* Begin EXTRACTED DATA *

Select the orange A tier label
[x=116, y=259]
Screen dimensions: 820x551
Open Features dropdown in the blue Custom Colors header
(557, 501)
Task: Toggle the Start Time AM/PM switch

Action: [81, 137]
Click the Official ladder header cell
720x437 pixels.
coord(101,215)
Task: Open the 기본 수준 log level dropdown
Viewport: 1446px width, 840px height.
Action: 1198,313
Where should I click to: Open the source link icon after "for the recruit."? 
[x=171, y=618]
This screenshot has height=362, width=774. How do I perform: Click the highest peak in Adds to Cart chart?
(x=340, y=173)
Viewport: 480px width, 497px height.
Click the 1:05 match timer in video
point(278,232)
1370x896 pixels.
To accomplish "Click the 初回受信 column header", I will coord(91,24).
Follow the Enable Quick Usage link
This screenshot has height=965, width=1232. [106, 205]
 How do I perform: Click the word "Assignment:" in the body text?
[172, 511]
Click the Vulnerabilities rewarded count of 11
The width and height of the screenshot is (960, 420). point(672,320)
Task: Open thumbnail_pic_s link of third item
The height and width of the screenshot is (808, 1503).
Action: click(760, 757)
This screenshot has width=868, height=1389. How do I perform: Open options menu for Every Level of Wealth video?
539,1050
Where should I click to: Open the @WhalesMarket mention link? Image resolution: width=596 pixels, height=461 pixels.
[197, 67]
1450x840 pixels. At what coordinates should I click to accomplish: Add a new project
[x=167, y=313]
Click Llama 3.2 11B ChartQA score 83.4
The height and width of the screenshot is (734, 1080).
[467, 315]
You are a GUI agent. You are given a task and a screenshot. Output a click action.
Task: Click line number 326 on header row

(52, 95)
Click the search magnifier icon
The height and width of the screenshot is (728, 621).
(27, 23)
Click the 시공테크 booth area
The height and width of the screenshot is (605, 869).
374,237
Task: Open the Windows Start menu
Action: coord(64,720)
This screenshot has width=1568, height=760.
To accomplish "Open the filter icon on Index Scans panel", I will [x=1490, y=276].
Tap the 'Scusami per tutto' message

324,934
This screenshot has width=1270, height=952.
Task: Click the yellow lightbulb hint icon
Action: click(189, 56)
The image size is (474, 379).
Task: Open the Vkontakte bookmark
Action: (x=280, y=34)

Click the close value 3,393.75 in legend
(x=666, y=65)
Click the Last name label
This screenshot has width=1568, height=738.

* End EXTRACTED DATA *

▶ _TASK GOAL_
Duplicate everything from the line containing "This screenshot has height=362, width=774." down to the line containing "The width and", both included, and nothing more.

▶ _FINAL RESULT_
This screenshot has height=362, width=774. How do I perform: Click the highest peak in Adds to Cart chart?
(x=340, y=173)
Viewport: 480px width, 497px height.
Click the 1:05 match timer in video
point(278,232)
1370x896 pixels.
To accomplish "Click the 初回受信 column header", I will coord(91,24).
Follow the Enable Quick Usage link
This screenshot has height=965, width=1232. [106, 205]
 How do I perform: Click the word "Assignment:" in the body text?
[172, 511]
Click the Vulnerabilities rewarded count of 11
The width and height of the screenshot is (960, 420). point(672,320)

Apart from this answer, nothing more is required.